Звёздное небо. Такое огромное и таинственное. В нём есть величие, и это не холодное величие бесконечности, всеобъемлющего закона мироздания. Это величие тайны, бесконечной и прекрасной, живущей своей осознанной жизнью, но пронизывающей при этом каждый уголок, каждую пылинку Вселенной. Звёзды на небесном алтаре подрагивают, излучая нежное призрачное сияние и прекрасную беззвучную музыку тайны. Их лучи сплетаются в прозрачное кружево, в котором брошью сверкает луна. Как тут не вспомнить Бодлера, певца этой ночной царицы:
...Ей сладко умирать и млеть от наслажденья
Средь облачных лавин, на мягкой их спине,
И все глядеть, глядеть на белые виденья,
Что, как цветы, встают в лазурной глубине.
Когда ж из глаз ее слеза истомы праздной
На этот грустный шар падет росой алмазной,
Отверженный поэт, бессонный друг ночей,
Тот сгусток лунного мерцающего света
Подхватит на ладонь и спрячет в сердце где-то
Подальше от чужих, от солнечных лучей.
Я всегда любила этого поэта, он очень близок мне.

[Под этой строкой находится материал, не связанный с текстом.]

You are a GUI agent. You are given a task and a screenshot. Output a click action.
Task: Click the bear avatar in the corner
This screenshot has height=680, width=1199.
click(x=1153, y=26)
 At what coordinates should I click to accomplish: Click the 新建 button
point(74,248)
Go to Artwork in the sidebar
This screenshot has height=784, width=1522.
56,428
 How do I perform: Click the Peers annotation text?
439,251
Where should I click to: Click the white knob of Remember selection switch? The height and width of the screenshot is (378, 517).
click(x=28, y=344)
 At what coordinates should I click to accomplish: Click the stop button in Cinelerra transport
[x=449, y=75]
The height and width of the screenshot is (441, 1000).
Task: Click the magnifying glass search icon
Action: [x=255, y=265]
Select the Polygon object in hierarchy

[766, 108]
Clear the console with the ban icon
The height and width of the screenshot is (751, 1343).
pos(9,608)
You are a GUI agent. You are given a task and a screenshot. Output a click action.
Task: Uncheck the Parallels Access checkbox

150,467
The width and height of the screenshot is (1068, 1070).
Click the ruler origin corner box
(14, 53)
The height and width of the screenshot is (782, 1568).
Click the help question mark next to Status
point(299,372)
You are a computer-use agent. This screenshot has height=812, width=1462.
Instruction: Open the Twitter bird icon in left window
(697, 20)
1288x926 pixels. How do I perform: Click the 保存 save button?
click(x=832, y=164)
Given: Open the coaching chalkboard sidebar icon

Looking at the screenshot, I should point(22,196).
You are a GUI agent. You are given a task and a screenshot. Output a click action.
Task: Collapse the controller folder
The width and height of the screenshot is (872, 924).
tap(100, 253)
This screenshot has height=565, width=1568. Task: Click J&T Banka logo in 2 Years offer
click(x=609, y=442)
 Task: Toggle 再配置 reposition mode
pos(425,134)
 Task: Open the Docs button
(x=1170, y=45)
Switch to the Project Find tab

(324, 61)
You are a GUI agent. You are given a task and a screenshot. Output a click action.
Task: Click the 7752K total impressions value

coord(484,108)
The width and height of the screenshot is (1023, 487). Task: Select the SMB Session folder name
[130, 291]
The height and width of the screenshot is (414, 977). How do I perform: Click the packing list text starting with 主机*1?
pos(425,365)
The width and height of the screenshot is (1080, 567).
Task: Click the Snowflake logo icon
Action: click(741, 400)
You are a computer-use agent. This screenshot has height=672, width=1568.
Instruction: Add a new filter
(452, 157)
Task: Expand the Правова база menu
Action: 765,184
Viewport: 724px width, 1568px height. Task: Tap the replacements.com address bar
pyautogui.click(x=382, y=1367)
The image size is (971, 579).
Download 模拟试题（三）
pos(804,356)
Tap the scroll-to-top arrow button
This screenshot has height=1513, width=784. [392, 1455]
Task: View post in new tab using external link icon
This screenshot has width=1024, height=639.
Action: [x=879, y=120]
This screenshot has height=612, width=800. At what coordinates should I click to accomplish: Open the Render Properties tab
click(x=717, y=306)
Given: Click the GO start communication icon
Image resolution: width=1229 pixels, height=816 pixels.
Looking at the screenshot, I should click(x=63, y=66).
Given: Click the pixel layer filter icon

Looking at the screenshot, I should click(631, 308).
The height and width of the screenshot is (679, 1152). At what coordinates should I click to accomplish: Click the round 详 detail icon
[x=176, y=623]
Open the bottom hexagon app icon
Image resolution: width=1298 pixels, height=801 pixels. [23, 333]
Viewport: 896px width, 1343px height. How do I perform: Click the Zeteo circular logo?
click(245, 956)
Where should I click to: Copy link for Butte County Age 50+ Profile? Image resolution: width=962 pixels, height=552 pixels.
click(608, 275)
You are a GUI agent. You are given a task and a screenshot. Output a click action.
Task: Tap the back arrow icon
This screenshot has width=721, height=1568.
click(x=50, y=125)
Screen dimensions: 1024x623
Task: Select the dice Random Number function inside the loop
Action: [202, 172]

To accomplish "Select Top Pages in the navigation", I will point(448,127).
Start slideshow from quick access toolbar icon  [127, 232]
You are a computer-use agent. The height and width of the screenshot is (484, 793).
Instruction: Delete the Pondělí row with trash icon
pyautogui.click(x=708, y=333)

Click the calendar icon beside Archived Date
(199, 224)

Я понимаю его, и мне жаль этого запутавшегося человека, как жаль саму себя. Бодлеровские "цветы зла" на поверку оказываются увядающими "чахоточными розами", эти стихи не поражают величием и самодостаточностью, их протест полон грусти и отчаяния человека, блуждающего в сумрачных лабиринтах подсознания.
У него тяжёлый взгляд, полный тоски, которую не облечь в слова, даже имея столь гениальный дар. Он так же, как и я, "осеннее светило", медиум призрачного иллюзорного мира, мира тоски и грусти. А это никогда не приносит утешения. Как бы я не хотела избавиться от своего дара, он всегда будет со мной. Я всегда буду видеть знаки, смутные очертания духов, слышать потусторонний шёпот и холодный истерический смех. Я стараюсь отстраниться от этого, но меня никогда не оставят в покое, в потусторонних посланиях всегда будет читаться мрачная ирония паука, поймавшего муху в свою паутину.
Белые хлопья снега, словно частички пепла, падают на заснеженную дорогу. И это единственное движение замершего мира. Я дышу на пойманную снежинку, наблюдая, как она быстро тает, превращаясь в крохотную, словно слезинка, лужицу на перчатке. И хочется своим дыханием растопить весь этот снег, лёд. Или хотя бы тот лёд, что где-то там, внутри... В такой ясный вечер очень хорошо виден Марс, сейчас он очень близко к Земле. Словно красноватый глаз подмигивает из далёкого мира.
На пути к истине так много иллюзий. Они проникают из потустороннего мира, проскальзывают своими скользкими щупальцами сквозь щели безверия и цинизма. Жадно присасываются к своей жертве, чтобы высосать душу, загнать её в свой бурлящий грязный желудок, растворить в своем уродливом теле. Мы все в той или иной мере одержимы. Они делают это неявно, применяя хитрые стратегии, иногда поливая жертву липким сиропом лживой любви и нежности. Как говорила "злая мама-двойник" из сказки "Коралайн в Стране кошмаров": "Даже самых сильных можно сломать любовью". Это больнее всего. Мы совсем разучились отличать ложь от правды. Жить в этом мире и не быть причастным к миру лжи и иллюзий невозможно. Я столько раз ошибалась в своих поисках. Я искала истину на Востоке, там слишком много ловушек для разума и души. Буддизм с его заманчивым атеизмом и возможностью стать буддой, дзен - тёмное искусство, ввергающее в бездну подсознания, индуизм с его великим иллюзионистом Брахмом, философия и мистицизм Ошо, Кришнамурти, Вивекананды, Рамакришны - всё это очень далеко от истины. В своё время все эти философские "фокусы" сильно на меня повлияли, но на поверку лишь укрепили гордость и цинизм. Я уже порядочно обросла этой скользкой чешуёй, под которой почти незаметным стал огонёк веры и любви. Призрачные потусторонние лабиринты - не лучшее место, чтобы найти себя. Скорее увидишь своего надменного циничного двойника, которого так легко полюбить, которого так легко боготворить...
Arcana - Inner Pale Sun. Эта таинственная музыка, как никакая другая, созвучна мне. Довольно редко слушаю эту любимую музыку, только когда что-то волнует до глубины души. Она как тёмная мерцающая шаль, которую я достаю из шкафа, отряхиваю пыль, и набрасываю на плечи, когда мне холодно и одиноко. Надеваю её почти украдкой, осторожно, словно какое-то сказочное сокровище, а потом вновь прячу, чтобы не разрушить волшебство.